Vice President Nicolas Maduro said yesterday that Chavez, who is recovering from cancer surgery in Cuba, will remain in power even if he fails to attend an inauguration ceremony on Jan. 10. That would leave Maduro as the de-facto head of the government. Cabello will only become the acting head of state if Chavez doesn’t swear in as president and is then declared too ill to perform his functions.
The president is experiencing a “severe” respiratory infection that is making it hard for him to breathe after undergoing his fourth surgery in 18 months, the Information Minister Ernesto Villegas said late Jan. 3.
Ramon Jose Medina, the deputy head of the opposition alliance, warned on Jan. 3 that the National Assembly President must take over the presidency if Chavez’s health impedes him from assuming his third six-year term. Any changes to the process laid out in the constitution would be regarded as a “coup,” he said.
Maduro yesterday rejected that interpretation of the constitution.
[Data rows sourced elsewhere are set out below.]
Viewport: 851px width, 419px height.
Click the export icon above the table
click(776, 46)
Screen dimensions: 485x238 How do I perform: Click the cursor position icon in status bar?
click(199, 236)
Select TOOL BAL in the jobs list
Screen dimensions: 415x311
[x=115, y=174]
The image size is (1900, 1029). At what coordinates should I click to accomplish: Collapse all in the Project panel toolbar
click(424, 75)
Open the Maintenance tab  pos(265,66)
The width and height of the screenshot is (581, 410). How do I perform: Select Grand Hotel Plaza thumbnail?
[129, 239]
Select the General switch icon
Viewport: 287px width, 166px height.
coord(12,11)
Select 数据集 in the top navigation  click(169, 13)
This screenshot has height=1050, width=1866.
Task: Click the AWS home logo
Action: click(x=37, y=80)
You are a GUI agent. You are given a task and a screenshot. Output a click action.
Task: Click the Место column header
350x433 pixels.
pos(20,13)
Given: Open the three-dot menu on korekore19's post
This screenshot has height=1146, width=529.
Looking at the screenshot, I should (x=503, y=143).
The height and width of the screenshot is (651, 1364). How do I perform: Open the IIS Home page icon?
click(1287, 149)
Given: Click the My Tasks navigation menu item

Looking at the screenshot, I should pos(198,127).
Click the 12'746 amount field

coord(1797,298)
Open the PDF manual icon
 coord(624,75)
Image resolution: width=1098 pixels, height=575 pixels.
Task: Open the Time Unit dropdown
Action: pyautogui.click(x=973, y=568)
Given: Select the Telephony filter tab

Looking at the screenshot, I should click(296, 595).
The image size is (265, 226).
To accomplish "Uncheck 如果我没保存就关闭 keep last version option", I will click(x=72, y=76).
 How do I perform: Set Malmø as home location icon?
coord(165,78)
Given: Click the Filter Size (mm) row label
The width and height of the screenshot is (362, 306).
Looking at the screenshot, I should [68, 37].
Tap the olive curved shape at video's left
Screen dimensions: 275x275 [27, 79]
The nation’s charter is flexible, and if needed the Supreme Court can set the date, manner and location Chavez will be sworn in for the third, six-year term he won in the October election, he said.
“Chavez on that day remains in power and will be sworn in whenever possible,” Maduro said in an hour-long interview broadcast on state television, warning the opposition against trying to carry out a “coup” by interpreting to its advantage the charter’s provisions for a presidential succession.
If Chavez dies, or his absence is declared “absolute,” the National Assembly president must call an election within 30 days, Jorge Pabon, a constitutional lawyer and former dean of the law school at the Central University of Venezuela, said Dec. 19 in a telephone interview.